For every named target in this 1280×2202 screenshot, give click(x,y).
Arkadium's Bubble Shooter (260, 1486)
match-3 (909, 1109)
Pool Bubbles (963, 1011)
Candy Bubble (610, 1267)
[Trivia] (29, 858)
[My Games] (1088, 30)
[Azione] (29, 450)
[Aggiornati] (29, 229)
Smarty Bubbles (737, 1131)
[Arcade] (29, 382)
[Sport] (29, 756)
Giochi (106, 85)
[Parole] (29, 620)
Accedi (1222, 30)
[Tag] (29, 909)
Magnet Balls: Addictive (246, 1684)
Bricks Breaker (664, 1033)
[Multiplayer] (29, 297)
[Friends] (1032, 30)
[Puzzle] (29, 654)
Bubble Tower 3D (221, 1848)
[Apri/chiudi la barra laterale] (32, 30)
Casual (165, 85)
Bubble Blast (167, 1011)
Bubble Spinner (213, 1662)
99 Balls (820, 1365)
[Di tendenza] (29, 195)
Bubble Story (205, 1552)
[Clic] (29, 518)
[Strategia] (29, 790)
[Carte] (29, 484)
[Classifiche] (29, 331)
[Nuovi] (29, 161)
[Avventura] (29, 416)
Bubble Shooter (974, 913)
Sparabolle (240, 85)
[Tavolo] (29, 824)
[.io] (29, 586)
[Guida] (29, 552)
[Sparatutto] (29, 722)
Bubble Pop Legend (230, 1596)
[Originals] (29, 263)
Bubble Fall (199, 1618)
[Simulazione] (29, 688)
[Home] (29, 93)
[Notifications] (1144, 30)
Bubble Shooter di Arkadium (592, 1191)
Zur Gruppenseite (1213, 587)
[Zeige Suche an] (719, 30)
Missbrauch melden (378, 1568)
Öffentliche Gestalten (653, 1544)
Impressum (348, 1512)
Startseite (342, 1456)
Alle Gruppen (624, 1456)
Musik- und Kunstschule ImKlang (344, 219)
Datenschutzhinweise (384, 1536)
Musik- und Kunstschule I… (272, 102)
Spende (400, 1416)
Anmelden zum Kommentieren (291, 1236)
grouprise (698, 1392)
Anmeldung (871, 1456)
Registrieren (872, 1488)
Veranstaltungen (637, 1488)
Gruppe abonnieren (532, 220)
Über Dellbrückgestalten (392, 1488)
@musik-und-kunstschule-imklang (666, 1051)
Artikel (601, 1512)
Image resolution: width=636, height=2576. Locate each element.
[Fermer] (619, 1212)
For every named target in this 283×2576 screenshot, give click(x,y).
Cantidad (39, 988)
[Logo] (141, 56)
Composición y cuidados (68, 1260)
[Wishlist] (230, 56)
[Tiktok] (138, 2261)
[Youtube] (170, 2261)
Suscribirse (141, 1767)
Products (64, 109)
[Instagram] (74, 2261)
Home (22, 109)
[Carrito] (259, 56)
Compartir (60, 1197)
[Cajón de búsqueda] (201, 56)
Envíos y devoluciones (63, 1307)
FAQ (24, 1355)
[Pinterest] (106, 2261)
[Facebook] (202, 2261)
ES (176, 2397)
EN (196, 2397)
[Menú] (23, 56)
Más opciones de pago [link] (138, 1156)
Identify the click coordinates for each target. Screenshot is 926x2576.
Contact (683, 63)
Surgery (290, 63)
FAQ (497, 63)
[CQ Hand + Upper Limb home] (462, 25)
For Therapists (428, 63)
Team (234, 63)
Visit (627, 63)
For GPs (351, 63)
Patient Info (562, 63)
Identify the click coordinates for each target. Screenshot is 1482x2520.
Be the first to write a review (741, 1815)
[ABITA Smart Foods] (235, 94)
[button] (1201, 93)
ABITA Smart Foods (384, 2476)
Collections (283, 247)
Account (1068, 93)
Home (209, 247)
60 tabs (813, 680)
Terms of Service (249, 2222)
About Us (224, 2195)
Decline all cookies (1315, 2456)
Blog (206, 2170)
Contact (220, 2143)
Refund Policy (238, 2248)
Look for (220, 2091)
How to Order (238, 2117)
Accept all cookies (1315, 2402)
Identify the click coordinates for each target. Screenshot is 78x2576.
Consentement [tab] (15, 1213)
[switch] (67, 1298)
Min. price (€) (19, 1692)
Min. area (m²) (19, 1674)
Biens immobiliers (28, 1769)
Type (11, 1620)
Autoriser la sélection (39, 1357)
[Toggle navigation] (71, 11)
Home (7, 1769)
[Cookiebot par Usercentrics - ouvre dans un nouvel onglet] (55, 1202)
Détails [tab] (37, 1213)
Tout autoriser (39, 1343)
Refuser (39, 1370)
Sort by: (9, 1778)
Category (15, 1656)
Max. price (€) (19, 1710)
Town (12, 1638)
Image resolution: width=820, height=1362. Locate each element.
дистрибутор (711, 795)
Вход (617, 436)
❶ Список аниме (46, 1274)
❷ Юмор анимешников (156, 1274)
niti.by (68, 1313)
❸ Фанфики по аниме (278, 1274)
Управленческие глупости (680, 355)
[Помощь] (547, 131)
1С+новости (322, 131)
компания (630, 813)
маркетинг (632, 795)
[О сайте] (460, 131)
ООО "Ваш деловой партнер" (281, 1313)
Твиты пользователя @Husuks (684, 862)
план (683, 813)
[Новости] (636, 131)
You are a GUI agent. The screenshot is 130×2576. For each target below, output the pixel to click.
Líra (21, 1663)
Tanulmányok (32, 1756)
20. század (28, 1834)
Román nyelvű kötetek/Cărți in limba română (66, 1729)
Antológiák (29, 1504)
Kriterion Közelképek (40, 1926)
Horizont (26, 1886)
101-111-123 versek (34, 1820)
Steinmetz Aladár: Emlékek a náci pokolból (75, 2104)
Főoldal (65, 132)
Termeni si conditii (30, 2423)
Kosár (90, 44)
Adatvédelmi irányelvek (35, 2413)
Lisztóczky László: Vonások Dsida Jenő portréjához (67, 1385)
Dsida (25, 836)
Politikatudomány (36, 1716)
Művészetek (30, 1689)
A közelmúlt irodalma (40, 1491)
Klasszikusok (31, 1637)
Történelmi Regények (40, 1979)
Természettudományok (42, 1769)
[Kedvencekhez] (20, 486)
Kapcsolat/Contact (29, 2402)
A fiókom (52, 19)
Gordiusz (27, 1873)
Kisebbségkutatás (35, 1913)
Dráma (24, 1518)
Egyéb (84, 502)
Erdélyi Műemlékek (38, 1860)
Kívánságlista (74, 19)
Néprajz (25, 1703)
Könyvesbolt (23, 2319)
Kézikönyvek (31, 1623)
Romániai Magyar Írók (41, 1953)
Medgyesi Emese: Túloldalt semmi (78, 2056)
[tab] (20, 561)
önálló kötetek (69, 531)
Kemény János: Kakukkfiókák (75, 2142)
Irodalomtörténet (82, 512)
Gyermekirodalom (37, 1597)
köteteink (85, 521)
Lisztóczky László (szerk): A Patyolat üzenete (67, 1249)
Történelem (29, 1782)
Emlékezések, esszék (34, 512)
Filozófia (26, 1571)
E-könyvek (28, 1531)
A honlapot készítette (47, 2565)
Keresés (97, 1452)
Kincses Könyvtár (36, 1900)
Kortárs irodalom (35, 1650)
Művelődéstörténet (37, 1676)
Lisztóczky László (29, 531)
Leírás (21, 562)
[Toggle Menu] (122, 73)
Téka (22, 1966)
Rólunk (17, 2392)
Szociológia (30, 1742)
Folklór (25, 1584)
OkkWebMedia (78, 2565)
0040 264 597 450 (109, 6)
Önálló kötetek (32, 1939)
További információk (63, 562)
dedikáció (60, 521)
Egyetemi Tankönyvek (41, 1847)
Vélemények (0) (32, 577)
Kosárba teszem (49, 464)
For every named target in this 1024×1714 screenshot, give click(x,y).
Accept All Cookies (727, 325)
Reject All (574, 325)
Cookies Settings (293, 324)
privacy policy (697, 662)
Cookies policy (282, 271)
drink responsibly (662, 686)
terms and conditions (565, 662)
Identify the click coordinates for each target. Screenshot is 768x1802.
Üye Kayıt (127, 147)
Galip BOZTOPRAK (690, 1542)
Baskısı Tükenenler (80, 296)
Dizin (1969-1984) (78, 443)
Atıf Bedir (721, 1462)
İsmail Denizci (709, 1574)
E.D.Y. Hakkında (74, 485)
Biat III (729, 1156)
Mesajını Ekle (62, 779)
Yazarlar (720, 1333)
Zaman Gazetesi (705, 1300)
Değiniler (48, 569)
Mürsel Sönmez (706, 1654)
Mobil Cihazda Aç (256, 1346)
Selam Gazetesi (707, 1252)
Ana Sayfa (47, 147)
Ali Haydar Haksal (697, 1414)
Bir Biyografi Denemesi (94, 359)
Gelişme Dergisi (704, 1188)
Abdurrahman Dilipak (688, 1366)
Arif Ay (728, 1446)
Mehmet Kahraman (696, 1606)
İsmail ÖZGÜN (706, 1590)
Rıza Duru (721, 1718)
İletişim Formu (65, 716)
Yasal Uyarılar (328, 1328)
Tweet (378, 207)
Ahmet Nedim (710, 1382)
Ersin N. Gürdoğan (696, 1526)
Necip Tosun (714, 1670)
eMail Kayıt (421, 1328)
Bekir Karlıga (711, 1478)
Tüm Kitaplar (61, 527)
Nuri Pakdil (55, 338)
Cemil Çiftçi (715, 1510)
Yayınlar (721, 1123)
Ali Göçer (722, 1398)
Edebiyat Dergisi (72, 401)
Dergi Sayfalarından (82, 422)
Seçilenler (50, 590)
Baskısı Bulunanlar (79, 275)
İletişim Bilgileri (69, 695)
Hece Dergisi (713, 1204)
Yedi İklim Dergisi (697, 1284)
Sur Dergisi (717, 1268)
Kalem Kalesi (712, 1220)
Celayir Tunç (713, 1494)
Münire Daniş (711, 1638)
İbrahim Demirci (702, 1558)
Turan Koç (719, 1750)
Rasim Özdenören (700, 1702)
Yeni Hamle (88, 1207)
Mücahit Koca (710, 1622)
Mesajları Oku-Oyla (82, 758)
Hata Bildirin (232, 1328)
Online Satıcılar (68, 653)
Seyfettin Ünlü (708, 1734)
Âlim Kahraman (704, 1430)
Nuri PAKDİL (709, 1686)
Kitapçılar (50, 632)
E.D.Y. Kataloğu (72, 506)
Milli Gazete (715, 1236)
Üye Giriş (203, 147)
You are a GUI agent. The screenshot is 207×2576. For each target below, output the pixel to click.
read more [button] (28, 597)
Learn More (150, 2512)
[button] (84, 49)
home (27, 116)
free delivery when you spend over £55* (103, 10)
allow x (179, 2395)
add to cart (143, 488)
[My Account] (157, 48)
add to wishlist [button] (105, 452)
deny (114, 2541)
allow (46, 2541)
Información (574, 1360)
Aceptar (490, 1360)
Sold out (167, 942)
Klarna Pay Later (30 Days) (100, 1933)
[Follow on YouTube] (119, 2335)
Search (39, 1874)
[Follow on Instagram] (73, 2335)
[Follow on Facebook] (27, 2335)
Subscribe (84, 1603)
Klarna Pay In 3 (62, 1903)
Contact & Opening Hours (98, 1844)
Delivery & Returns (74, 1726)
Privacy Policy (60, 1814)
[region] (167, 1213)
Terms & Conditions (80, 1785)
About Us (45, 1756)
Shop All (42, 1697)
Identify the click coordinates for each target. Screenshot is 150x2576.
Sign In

------------------------

- **Work request**
Select every line above that contains the word "Lisztóczky", and copy it.

- **Reply to the task**
Lisztóczky László: Vonások Dsida Jenő portréjához (67, 1385)
Lisztóczky László (szerk): A Patyolat üzenete (67, 1249)
Lisztóczky László (29, 531)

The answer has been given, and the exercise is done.